Quando il tempo è decibel
Paziente, maschio di 70 aa, inviato per sviluppo da 10 giorni rispetto prima visita dallo specialista audiologo con un quadro di ipoacusia grave-profonda ed acufene dx in calo bilaterale per le frequenze acute noto.

Come fattori di rischio il signore presentava ipercolesterolemia in correzione con farmaco specifico. La risonanza magnetica cerebrale con mezzo di contrasto non mostrava patologie angolo ponto-cerebellare.
L’audiologo inviante, una volta fatta la diagnosi di ipoacusia improvvisa neurosensoriale idiopatica, procedeva alla prescrizione delle terapie del caso embricate a ciclo di 10 sedute di ossigeno terapia iperbarica (OTI) che il paziente intraprendeva a 5 giorni dall’inizio delle altre terapie specifiche.
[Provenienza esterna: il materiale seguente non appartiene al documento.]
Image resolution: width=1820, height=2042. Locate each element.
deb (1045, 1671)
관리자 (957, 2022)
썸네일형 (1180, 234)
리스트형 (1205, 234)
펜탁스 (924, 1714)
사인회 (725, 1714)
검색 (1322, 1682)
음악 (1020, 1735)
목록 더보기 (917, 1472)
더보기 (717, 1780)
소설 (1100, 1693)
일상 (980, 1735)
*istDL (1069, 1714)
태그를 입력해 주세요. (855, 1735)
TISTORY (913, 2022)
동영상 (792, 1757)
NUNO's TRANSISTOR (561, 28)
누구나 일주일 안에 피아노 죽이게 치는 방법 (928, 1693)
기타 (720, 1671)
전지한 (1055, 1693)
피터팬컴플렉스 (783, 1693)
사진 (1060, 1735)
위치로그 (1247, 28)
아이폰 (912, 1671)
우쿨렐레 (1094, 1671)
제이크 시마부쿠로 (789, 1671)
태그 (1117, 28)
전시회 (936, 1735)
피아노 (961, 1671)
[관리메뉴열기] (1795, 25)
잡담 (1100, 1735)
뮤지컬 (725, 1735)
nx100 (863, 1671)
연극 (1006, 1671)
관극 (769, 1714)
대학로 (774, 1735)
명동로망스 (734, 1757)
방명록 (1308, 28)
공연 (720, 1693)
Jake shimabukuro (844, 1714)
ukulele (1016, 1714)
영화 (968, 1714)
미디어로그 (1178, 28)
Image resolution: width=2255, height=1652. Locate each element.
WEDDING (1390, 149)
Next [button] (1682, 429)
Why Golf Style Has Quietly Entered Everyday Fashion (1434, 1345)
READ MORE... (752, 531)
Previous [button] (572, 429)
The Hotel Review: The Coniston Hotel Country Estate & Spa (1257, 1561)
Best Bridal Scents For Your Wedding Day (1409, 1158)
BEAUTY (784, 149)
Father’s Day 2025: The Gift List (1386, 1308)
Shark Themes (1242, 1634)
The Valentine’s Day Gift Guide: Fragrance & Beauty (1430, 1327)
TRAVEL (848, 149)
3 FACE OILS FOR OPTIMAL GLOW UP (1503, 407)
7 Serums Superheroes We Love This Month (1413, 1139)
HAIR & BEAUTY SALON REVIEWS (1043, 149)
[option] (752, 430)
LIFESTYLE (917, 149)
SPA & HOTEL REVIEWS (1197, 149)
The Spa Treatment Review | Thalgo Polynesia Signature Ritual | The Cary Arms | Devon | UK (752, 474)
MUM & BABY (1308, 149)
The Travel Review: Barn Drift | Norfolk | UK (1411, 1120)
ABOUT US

Al successivo controllo audiologico al termine del ciclo terapeutico lo specialista inviante riscontrava recupero della perdita uditiva confermata dal miglioramento pressoché completo della sintomatologia soggettiva riportata dal signore.
L’ipoacusia improvvisa neurosensoriale idiopatica richiede quindi una diagnosi tempestiva e un trattamento altrettanto rapido poiché la prognosi decade col trascorrere dell’intervallo temporale fra esordio e inizio della terapia. Le terapie disponibili sono poche e l’attenta valutazione dello specialista otorinolaringoiatra od audiologo che, considerando la gravità clinica di presentazione, impatto sulla qualità di vita e la distanza temporale dalla data di insorgenza, prescrive le terapie ed i controlli nei tempi che ritiene più appropriati venendo coadiuvato dal medico specialista in medicina iperbarica per l’idoneità del soggetto all’OTI è il miglior viatico per la prognosi del paziente.